Paul Simon had it right: “Everybody loves the sound of a train in the distance.”

But it goes beyond the aural for model railroad fans. Perhaps it’s the nostalgia of childhood or the meditative motion of riding the rails or the ability to view scenery from a new perspective.

Even Laura Trump, president of the Estes Valley Model Railroaders, isn’t quite sure about the origin of train love.

“People just like trains,” she said.

She ought to know. She’s also director of the 22nd annual Rails in the Rockies, which happens Saturday and Sunday at the Estes Park Event Center Complex in Estes Park.
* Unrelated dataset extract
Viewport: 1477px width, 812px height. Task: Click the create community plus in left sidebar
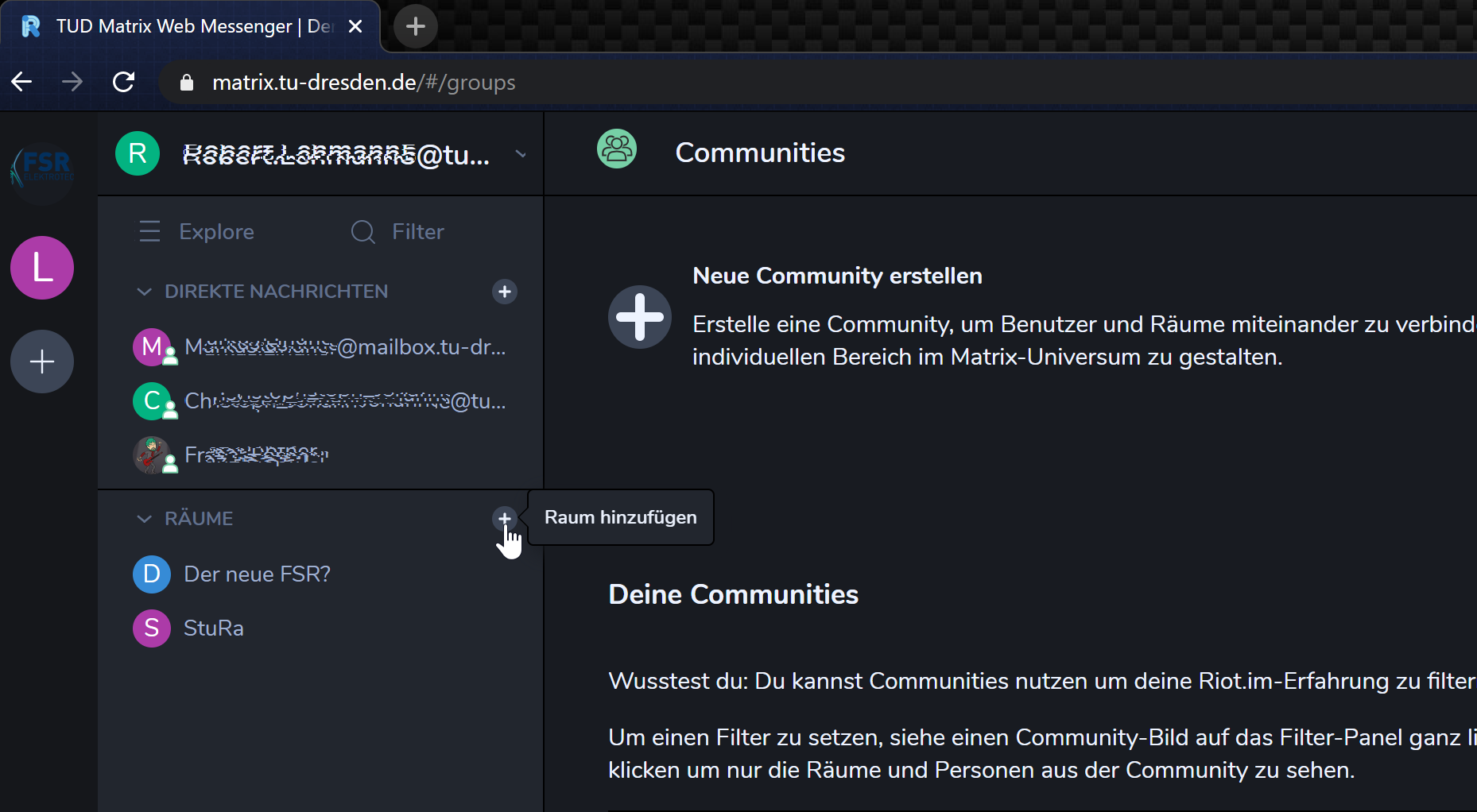point(42,362)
About 3,000 to 4,000 train fans congregate every year for a look-see at model train layouts from groups across the state, including Colorado Springs. This year, attendees can inspect 20 train layouts, visit 35 to 40 vendors, check out a train made entirely of Legos and attend free clinics on how to make scenery, trees, buildings and more for the layouts. More advanced technology also will be offered, such as 3D printing and how to run a train from a smartphone.

One of the main appeals of model railroads are the creative layouts, Trump said.
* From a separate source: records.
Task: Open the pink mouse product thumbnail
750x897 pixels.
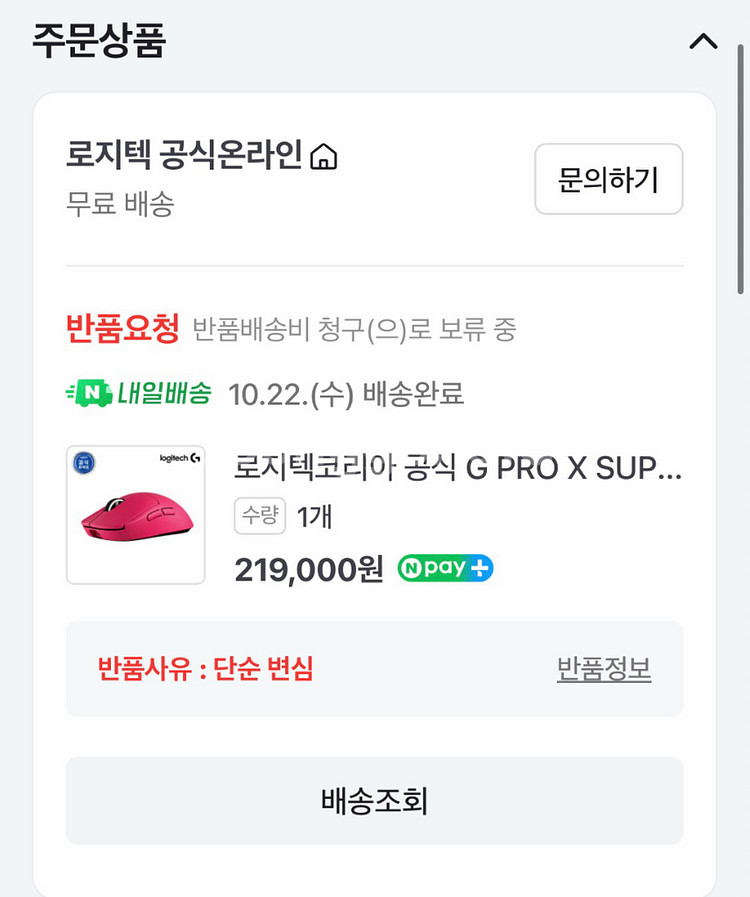Action: 135,515
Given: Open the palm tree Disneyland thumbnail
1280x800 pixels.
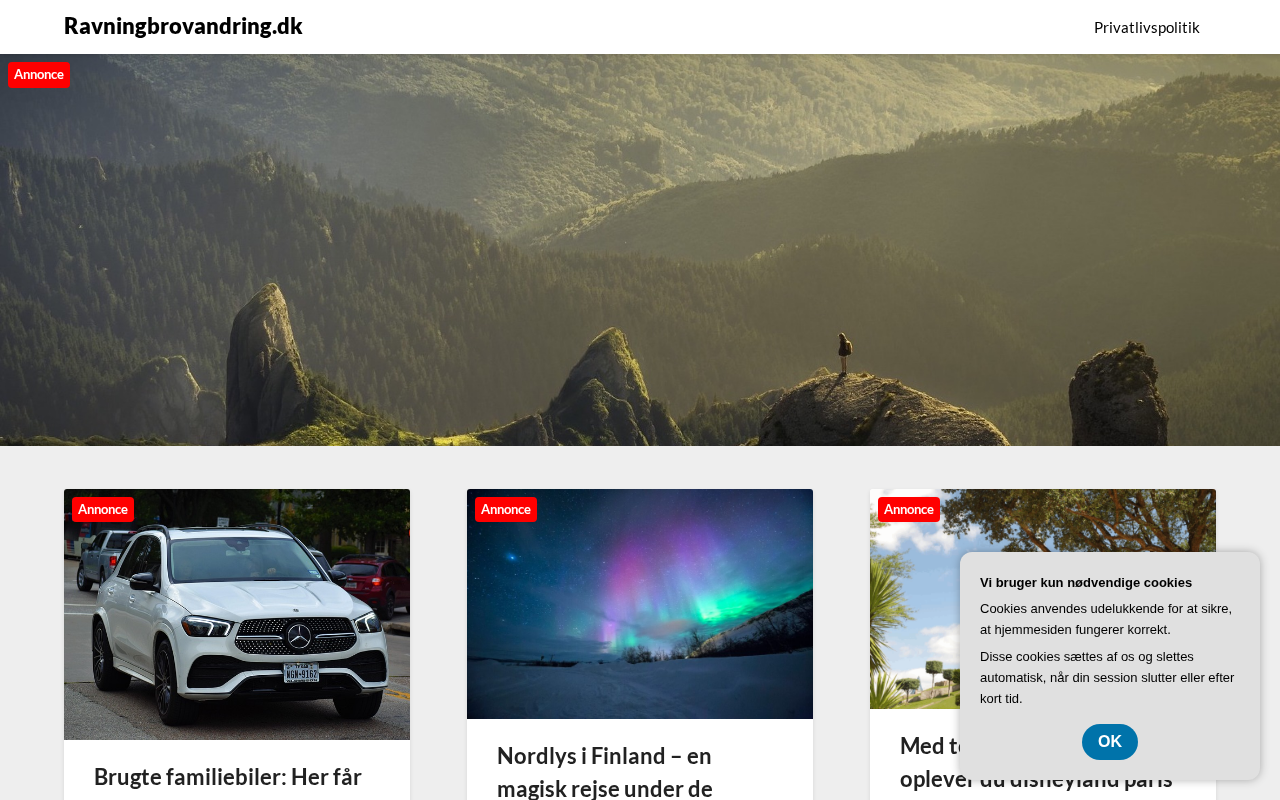Looking at the screenshot, I should [914, 620].
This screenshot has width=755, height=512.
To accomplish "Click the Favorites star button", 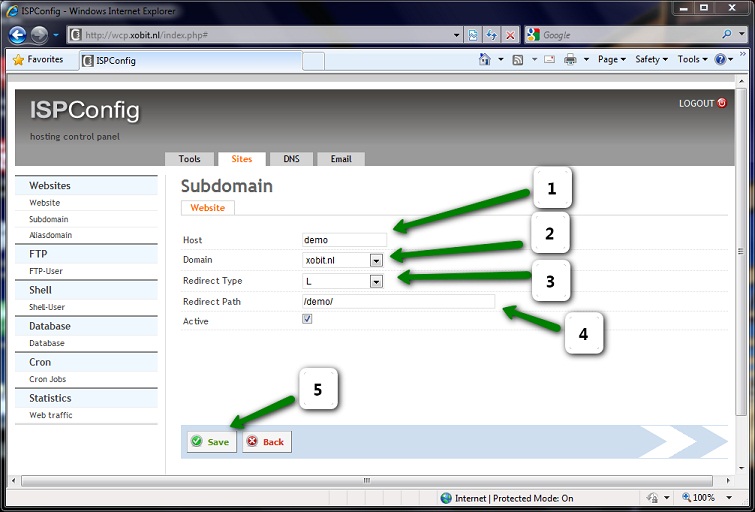I will pyautogui.click(x=38, y=60).
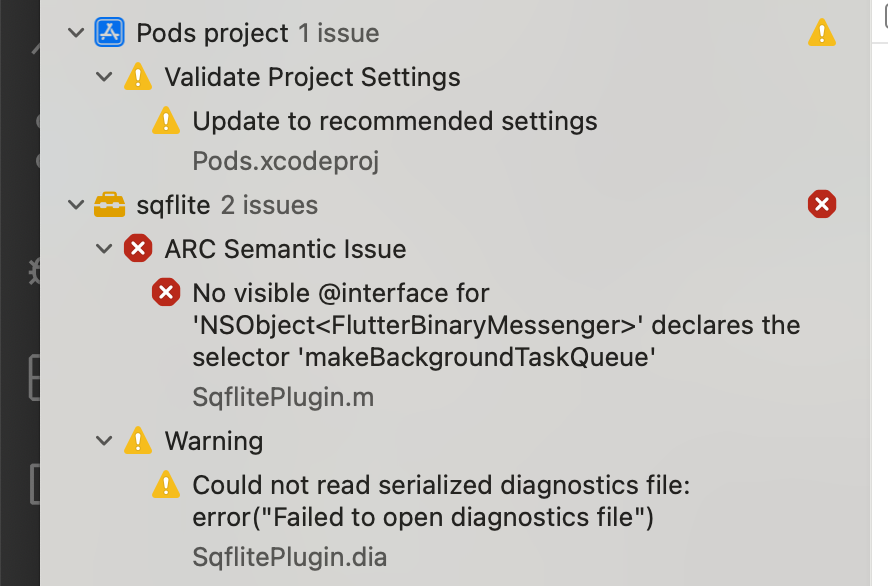Click warning triangle beside the Warning group
The image size is (888, 586).
click(138, 440)
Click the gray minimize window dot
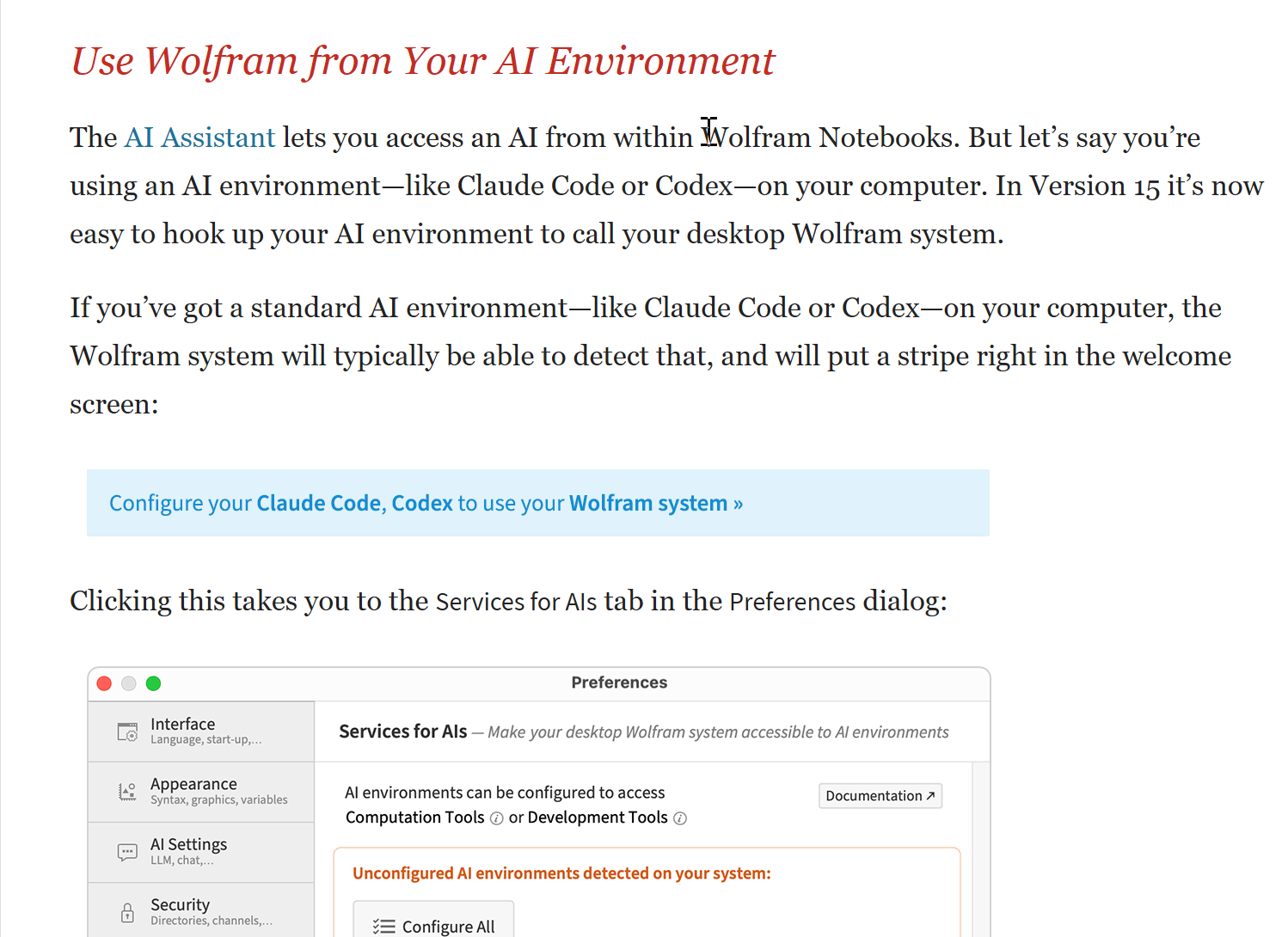Image resolution: width=1288 pixels, height=937 pixels. point(129,683)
“I love that they’re able to create a scene that gives an idea of where the train is going. There are so many different gauges and so many different themes, like mining themes. We did one for a Scottish festival. We did the train from London to Edinburgh — the Flying Scotsman. It’s a historical research one.”

One of the weekend’s largest layouts will be a group effort called the Colorado and Great Western. Folks from model railroad clubs in Loveland, Fort Collins and Greeley bring a total of 17 to 18 modules — individual scenes — and hook them together, running about 22 by 40 feet long. These layouts aren’t circular, like classic train sets for kids. They run lengthwise, curving in and out and sometimes in a half-circle.

“It’s interesting,” said Trump. “There’s fun involved with a lot of stuff. For older people who had trains when they’re young, it’s a historical and nostalgic thing also.”